経済学か経営学か、どちらかを選べないという人は、このような大学に進学することを勧めます。自分の適性と進学先とのミスマッチを減らすことができます。
ただし、経済学と経営学の両方に授業時間を割かなければならない分、専門を選ぶまでに多少の「寄り道」をしていることになります。繰り返しになりますが、自分のやりたいことが決まっているなら「寄り道」をすることなく、よりディープかつ効率的に経済学を学びたければ経済学部(経済学科)に、直に進学しましょう。
逆に、国立大学を中心に、「経済学科」なのに経営学系の授業が多く展開されているところもあります。これらの学科のスタンスとしては、「経営学を専攻することもできるけれど、まずは経済学をきちんと学んでくださいね」というところが少なくないと思います。経営学を学ぶ上でも経済学の知識はあった方が良いとは思いますが、経済学を学びたくない場合は、事前に注意が必要でしょう。志望校のカリキュラムやコース・専攻といったシステムがどうなっているか、よく確認してから受験しましょう。
ただし、経済学部や経済学科と名乗っていても、「大学によっては学べない分野」というものも存在します。下記の記事を参考にしてください。

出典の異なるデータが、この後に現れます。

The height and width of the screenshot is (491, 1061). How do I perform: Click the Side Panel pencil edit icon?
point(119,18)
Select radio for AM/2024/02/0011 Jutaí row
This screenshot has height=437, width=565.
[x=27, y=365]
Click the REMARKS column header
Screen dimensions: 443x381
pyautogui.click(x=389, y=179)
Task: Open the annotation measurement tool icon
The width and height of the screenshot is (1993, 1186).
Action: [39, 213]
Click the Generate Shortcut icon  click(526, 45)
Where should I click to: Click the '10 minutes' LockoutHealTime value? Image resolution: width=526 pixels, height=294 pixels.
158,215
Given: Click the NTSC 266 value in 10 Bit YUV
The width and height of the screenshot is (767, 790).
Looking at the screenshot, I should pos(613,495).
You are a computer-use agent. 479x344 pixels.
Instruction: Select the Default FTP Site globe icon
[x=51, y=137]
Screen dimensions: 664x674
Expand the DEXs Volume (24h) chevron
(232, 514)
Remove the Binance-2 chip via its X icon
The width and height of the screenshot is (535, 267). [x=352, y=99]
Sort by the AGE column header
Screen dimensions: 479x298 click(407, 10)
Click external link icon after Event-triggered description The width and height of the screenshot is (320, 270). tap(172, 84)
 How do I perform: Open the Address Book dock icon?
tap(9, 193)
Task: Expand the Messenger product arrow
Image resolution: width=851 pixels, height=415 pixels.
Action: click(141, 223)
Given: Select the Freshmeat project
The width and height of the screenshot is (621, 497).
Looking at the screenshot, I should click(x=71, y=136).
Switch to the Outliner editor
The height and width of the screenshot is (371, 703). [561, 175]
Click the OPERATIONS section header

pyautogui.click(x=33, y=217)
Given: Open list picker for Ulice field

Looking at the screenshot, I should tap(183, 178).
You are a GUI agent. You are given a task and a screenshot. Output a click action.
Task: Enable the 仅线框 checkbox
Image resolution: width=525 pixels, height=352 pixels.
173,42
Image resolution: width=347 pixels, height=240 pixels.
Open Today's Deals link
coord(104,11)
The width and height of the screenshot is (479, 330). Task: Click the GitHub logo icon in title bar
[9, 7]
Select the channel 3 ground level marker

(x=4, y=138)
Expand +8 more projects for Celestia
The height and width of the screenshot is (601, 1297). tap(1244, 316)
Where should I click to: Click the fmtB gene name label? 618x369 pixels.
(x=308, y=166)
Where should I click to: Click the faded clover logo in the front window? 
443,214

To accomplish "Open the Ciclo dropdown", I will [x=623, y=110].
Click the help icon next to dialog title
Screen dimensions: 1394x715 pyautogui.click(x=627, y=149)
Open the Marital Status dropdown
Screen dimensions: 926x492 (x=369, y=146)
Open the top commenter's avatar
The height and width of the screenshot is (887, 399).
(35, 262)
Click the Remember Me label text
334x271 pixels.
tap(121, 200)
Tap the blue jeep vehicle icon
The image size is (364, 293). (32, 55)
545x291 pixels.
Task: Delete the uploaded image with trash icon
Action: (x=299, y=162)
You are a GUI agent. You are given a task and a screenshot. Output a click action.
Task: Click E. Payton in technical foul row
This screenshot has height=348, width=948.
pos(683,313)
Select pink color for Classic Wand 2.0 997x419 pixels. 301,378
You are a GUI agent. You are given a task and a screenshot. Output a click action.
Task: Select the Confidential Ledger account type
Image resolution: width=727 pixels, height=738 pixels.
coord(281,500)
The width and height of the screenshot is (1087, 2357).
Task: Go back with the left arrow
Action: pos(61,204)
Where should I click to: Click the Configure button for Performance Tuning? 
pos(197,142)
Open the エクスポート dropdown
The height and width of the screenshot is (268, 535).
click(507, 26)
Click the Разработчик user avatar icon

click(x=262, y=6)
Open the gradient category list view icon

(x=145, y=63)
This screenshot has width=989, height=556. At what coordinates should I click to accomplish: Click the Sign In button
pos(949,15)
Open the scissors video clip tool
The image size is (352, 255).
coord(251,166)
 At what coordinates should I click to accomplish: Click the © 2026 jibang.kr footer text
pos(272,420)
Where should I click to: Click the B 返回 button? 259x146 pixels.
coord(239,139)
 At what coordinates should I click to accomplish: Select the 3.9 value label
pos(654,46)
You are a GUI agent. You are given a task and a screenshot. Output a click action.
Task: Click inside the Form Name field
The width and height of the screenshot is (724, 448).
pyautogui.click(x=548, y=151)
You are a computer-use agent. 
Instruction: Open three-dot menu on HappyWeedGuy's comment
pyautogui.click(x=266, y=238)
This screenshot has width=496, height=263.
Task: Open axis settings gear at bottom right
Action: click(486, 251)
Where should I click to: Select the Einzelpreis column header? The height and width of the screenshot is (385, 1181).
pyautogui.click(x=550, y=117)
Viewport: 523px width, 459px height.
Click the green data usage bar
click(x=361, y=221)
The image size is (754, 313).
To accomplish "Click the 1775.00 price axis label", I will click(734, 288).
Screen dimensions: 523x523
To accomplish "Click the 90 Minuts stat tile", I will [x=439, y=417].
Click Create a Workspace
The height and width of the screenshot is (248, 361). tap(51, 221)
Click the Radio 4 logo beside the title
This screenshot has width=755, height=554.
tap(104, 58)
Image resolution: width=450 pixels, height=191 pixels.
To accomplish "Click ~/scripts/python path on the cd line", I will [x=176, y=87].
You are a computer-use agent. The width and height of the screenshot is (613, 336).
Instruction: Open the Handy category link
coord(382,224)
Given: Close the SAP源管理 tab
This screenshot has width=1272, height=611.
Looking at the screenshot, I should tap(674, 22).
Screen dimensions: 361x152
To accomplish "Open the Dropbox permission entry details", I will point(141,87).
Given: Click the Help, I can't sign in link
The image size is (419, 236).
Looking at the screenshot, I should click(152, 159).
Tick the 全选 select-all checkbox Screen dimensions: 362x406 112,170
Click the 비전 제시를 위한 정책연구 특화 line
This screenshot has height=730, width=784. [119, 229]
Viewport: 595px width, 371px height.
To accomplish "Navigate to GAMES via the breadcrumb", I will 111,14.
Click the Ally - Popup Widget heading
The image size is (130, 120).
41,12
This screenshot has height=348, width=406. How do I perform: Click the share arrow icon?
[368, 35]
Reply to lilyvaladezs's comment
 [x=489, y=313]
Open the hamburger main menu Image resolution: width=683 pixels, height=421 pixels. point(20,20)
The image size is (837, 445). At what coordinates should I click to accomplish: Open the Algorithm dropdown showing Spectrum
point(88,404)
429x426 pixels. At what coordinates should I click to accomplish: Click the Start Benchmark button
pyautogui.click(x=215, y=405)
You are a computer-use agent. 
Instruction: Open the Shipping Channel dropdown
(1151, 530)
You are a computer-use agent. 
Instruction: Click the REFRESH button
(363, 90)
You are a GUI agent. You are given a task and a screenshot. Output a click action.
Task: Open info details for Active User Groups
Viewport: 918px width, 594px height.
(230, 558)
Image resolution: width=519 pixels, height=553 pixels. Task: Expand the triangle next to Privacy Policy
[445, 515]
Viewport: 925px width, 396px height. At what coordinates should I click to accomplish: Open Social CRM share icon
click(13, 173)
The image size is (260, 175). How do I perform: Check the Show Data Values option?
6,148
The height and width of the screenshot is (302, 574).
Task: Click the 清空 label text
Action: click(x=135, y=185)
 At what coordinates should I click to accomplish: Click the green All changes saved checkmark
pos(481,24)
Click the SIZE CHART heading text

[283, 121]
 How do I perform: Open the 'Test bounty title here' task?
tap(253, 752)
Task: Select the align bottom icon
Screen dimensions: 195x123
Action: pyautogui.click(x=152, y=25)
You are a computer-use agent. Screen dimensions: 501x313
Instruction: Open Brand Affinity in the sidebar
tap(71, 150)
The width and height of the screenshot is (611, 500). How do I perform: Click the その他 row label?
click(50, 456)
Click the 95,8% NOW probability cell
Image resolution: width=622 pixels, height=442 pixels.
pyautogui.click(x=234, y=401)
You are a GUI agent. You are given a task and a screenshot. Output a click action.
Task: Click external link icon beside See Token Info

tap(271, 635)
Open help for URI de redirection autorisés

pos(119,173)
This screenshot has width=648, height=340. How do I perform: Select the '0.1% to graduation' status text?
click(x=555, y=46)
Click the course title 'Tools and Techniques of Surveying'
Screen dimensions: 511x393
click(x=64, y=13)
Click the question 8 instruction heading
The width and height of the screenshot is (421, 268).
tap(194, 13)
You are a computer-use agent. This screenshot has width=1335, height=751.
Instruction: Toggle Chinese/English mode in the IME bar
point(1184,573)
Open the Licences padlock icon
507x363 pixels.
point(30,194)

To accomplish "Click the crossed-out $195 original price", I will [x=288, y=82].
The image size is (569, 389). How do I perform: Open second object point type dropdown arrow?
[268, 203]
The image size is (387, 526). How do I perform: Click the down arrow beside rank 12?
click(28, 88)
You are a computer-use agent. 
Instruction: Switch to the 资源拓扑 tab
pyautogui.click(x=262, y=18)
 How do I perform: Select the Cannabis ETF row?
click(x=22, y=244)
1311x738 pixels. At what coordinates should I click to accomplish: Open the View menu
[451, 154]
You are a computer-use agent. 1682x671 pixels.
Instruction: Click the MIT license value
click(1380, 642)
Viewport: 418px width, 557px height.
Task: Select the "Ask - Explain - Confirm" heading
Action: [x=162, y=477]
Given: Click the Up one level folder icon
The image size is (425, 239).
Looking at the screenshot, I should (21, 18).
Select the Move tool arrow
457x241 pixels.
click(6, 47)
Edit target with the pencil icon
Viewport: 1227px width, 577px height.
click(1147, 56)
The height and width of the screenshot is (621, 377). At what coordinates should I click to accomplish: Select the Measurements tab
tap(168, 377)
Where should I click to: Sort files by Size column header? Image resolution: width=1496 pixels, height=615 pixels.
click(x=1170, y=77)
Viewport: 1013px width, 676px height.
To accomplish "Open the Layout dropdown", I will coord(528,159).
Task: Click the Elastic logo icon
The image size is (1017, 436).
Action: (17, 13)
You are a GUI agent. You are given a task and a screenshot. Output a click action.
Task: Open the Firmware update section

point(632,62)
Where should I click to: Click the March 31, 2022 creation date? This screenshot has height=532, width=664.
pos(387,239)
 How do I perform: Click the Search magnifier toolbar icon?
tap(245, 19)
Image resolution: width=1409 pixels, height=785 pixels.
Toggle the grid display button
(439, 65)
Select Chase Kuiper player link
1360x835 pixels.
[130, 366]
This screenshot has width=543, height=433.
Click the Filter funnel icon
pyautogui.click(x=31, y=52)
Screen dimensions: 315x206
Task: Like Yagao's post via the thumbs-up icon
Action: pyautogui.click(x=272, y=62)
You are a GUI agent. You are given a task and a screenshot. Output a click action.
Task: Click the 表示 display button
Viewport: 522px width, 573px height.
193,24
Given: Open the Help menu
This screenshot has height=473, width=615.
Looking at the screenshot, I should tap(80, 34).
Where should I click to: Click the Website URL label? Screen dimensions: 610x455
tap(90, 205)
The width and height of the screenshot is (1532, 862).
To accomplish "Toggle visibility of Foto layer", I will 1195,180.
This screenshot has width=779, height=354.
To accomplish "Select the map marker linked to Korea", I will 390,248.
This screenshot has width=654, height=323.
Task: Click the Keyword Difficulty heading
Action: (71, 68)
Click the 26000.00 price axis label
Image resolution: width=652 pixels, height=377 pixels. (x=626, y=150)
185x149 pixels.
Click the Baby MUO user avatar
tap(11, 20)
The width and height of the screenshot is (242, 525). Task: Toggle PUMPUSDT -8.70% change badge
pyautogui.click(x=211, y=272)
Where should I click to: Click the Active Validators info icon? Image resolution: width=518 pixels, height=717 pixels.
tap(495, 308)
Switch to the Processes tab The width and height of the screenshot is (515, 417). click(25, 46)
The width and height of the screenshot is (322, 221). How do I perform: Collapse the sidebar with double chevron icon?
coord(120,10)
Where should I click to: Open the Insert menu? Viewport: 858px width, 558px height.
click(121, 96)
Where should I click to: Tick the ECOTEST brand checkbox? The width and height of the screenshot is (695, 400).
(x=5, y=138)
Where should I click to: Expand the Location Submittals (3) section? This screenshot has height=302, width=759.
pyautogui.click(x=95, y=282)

大学選びの注意点:一部の経済学部でしか学べない科目| (note.com)
学説史を学べない経済学科は要注意
経済学科を名乗っているにもかかわらず、「経済学史」(経済学の歴史、経済学説史、経済思想史などと呼ばれることもある)の授業がない大学は、経済学教育にあまりやる気を感じられないのでお勧めしません。「国公立大学ならそんなことはないだろう」と思うなかれ。地方の国公立大学ではこうした科目がない大学が散見されます。はっきりいって、そうした教員の陣容が整っていない大学は、二流以下といってよいでしょう。
何でも学べるからといって総合政策学部へ安易に進学することはお勧めしない
話のついでに言及しておきます。上記のように、複数の学問を学びたいというニーズを突き詰めると行き着くのが、総合政策系の学部です。総合政策系の学部は、「何でも学べる」ことが魅力の一つです。
しかし、「自分の目指す将来像」と「目標実現のために必要な学問的知識の範囲とその学習順序」を明確に描けていない限りは、こうした学部への進学はお勧めしません。というのも、こうした学部では分野横断的に様々な授業が展開され、学生がその中から自由に選べるというつくりになっています。しかし、特に目標を持たない学生は、脈絡なく授業を履修するので、結局のところ「つまみ食い」のような浅い学習しかできないケースが出てしまいます。豊富な科目メニューから学生自身が自律的に履修計画を組み立てるので、学問体系をよく理解しないまま履修すると、本来必要な基礎学習が疎かになることもあります。そんなことになるくらいなら、カリキュラムに制約がある学部を選んだ方が、特定の学問分野を積み上げ式に学んでいけるので、有意義な学びになると思います。
これは、PCを自作するか、市販モデルを買うかという選択に似ています。自分にとって最適なPCのパーツがわかっている人は、自分でパーツを一つ一つ選んで組み上げた方が良いPCになるでしょうが、それが良くわかっていない人はPCメーカーが販売している一般向けの市販モデルをそのまま受け入れた方がよほど無難な選択といえるでしょう。総合政策系の学部は、実に「玄人向け」の学部なのです。